Читаем The Wreck Of The Mary Deare полностью

There were no further questions and Gundersen stood down. He was dressed now in a dark-grey double-breasted suit, obviously cut by a London tailor, and he looked a typical English business man — quiet, remote, competent.

More technical evidence followed, and then Bowen-Lodge adjourned the court. ‘Tomorrow at ten-thirty, gentlemen.’

As I followed Hal into the corridor, a hand plucked at my sleeve. ‘You’re Mr Sands, aren’t you?’ A little, grey-haired woman was smiling up at me a little uncertainly.

‘Yes,’ I said. There was something about her face that I seemed to recognise.

‘I thought you were, but I’m never quite certain about people — my eyes, you know. I just wanted to tell you how glad I am he has one good friend in all this terrible business. You were splendid, Mr Sands.’

I saw the likeness then. ‘You’re his mother, aren’t you?’ I was looking round for Patch, but she said, ‘Please. He doesn’t know I’m here. He’d be terribly angry. When he came down to see me at Bridgewater, he didn’t tell me anything about it. But I knew at once that he was in trouble.’ She gave a little sigh. ‘It was the first time I had seen him in seven years. That’s a long time, Mr Sands, for an old body like me. I only had the one, you see — just Gideon. And now that his father’s dead …’ She smiled and patted my arm. ‘But there, you don’t want to hear about my troubles. I just wanted you to know that I’m glad he’s got one good friend.’ She looked up at me. ‘It will be all right this time … you do think so, don’t you, Mr Sands?’

‘I’m sure it will,’ I murmured. ‘Sir Lionel Falcett is obviously concentrating on the cargo and the Company.’

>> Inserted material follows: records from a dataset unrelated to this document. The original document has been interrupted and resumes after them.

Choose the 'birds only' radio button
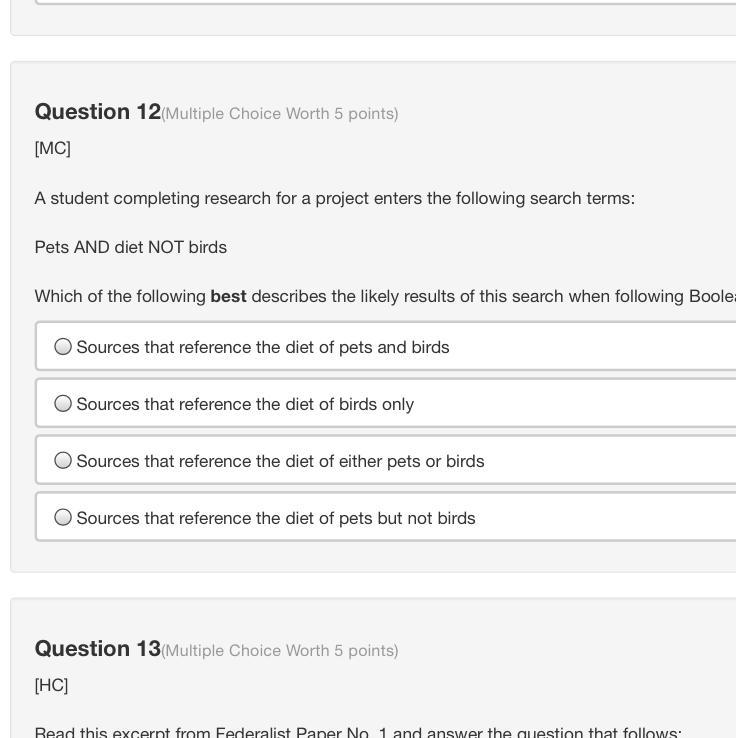The image size is (736, 738). coord(63,404)
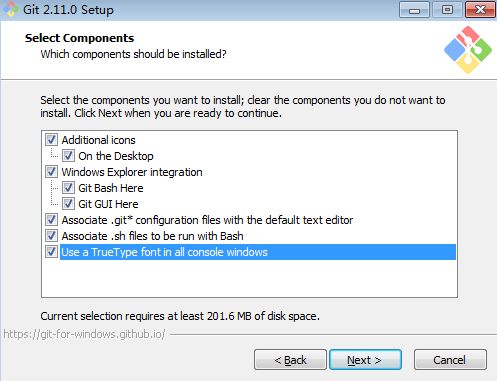Cancel the Git setup
Image resolution: width=497 pixels, height=381 pixels.
coord(450,360)
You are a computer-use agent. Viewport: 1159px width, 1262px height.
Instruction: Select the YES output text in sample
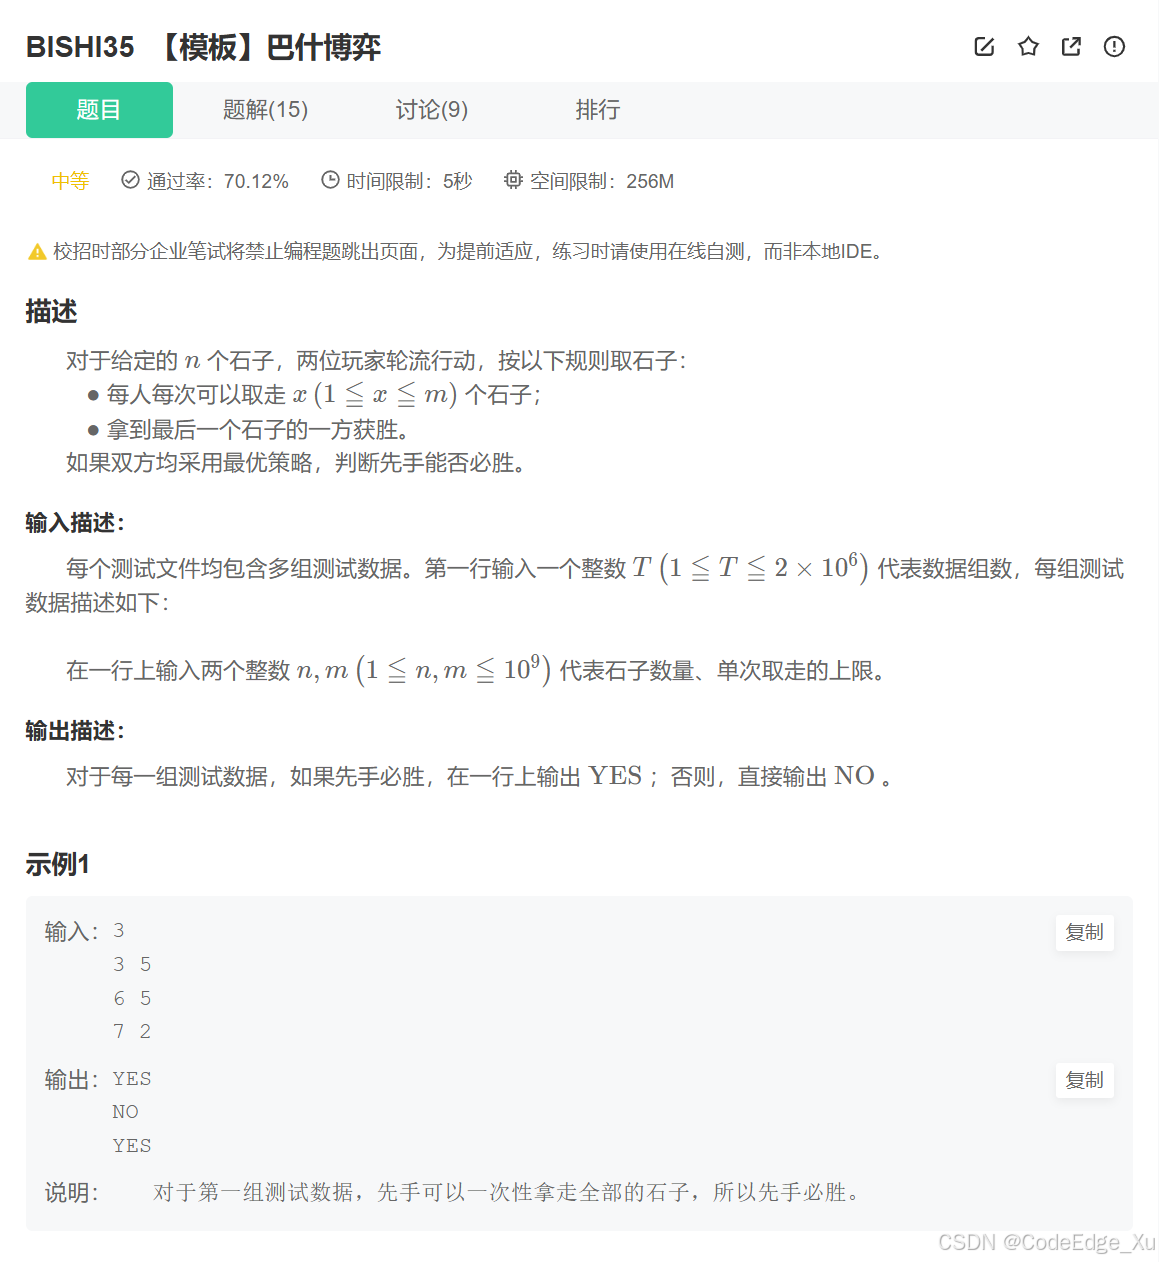(131, 1078)
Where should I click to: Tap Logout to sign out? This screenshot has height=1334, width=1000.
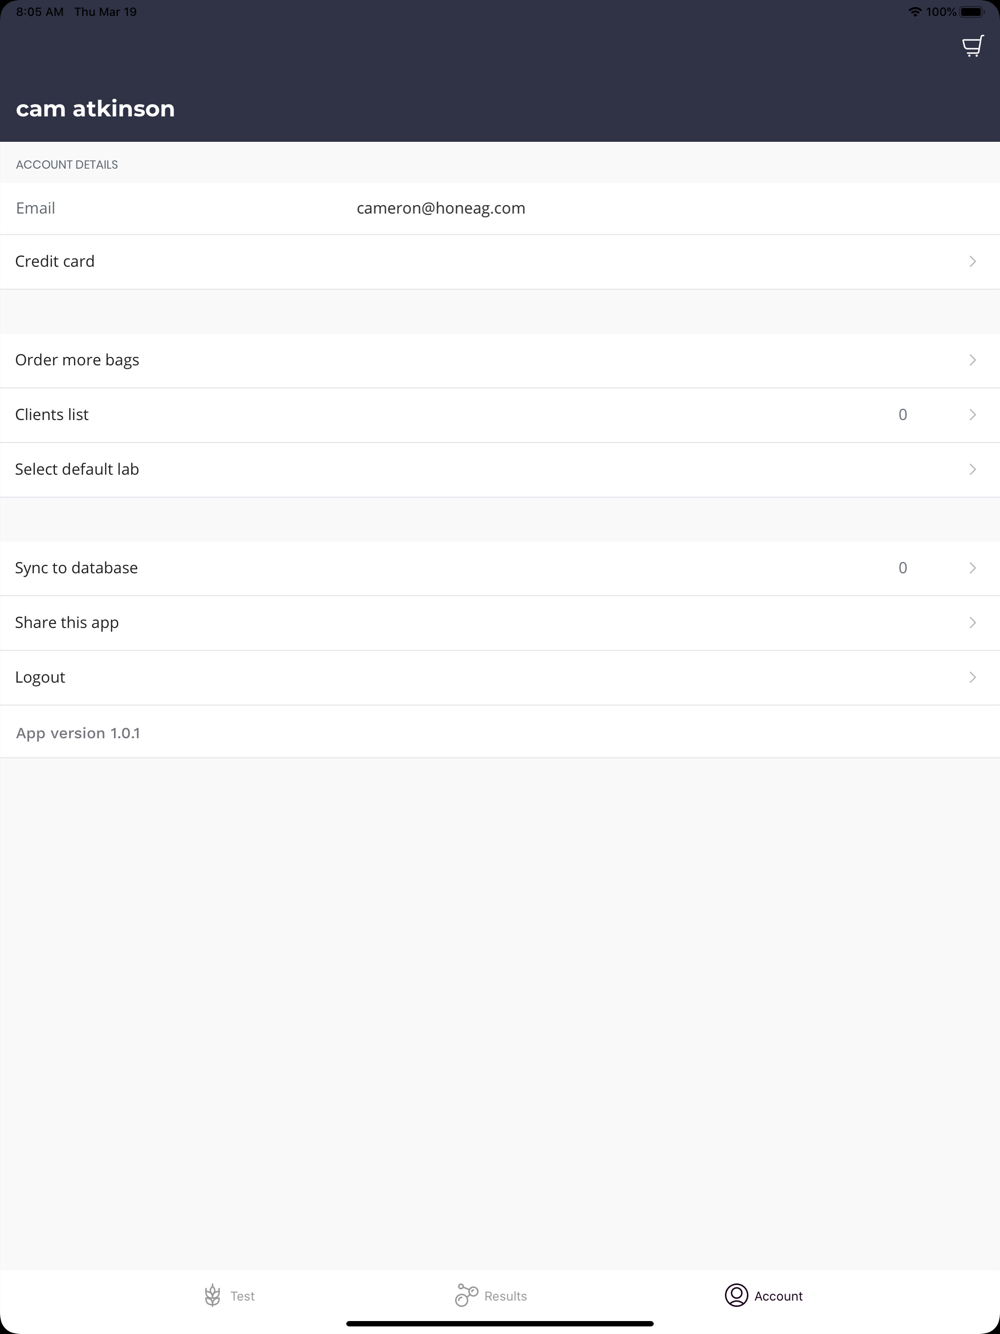(x=40, y=677)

‘Yes. Yes, that’s what I thought.’

I offered to see her to her hotel, but she wouldn’t hear of it and left me with a brave little smile, moving along with the crowd. Hal joined me then and we went out to his car. I caught a glimpse of her standing, waiting for a bus. She was off-guard then, and she looked lonely and a little frightened.

Hal offered to put me up for the night and we collected my suitcase from the station and drove down to his house at Bosham, a small, thatched place with a lawn running down to the water. I had bought an evening paper in Southampton; it was all over the front page and three columns of it inside — Captain’s Daughter Breaks Down at Enquiry; Strange Story of Loss of Mary Deare.

It wasn’t until after dinner that Hal began to ask me specific questions about Patch. At length he said, ‘That day you rejoined us at Peter Port — you didn’t say very much about him.’ He was standing by the window, looking out across the lawn to where the water was a milky blur in the dusk. There were a couple of yachts moored out there and their masts were bobbing to the lop and the wind gusts. He turned and looked at me. ‘You knew about the Belle Isle business then, didn’t you?’

I nodded, wondering what was coming. It was very cosy in that room with its lamps and its glimmer of Eastern brass and the big tiger skins on the floor, very remote from all that I had lived with during the past two months. Even the glass of port in my hand seemed part of the illusion of being in another world.

He came and sat down opposite me. ‘Look, old chap,’ he said. ‘I don’t want to pry into what, after all, is your concern. But just how sure are you about this fellow?’

‘How do you mean?’

‘Well, you’ve got to be damn’ sure about a man … I mean … He hesitated, searching for the words he wanted. ‘Well, put it this way. If Patch wrecked that ship — deliberately wrecked her — then it was murder. They may only be able to pin a charge of manslaughter on him in law, but before God he’d be guilty of murder.’

‘He didn’t do it,’ I said.

‘You’re sure of that?’

‘Absolutely.’ And having said that, I sat back, wondering why I’d said it, why I was so certain.

‘I’m glad,’ Hal said. ‘Because, you know, all the time you were in the witness box, I was conscious that you were defending him. You were selecting your evidence, keeping things back, and at times you were a little scared. Oh, you needn’t worry. I don’t think anybody else noticed it. I noticed it because I know you and because at Peter Port, when you’d had less time to think it all out, you were so obviously covering up.’ He paused and sipped his port. ‘Go carefully, though,’ he added. ‘I know Lionel Falcett. Member of my club. Seen him in action, too. Don’t let him get his claws into you.’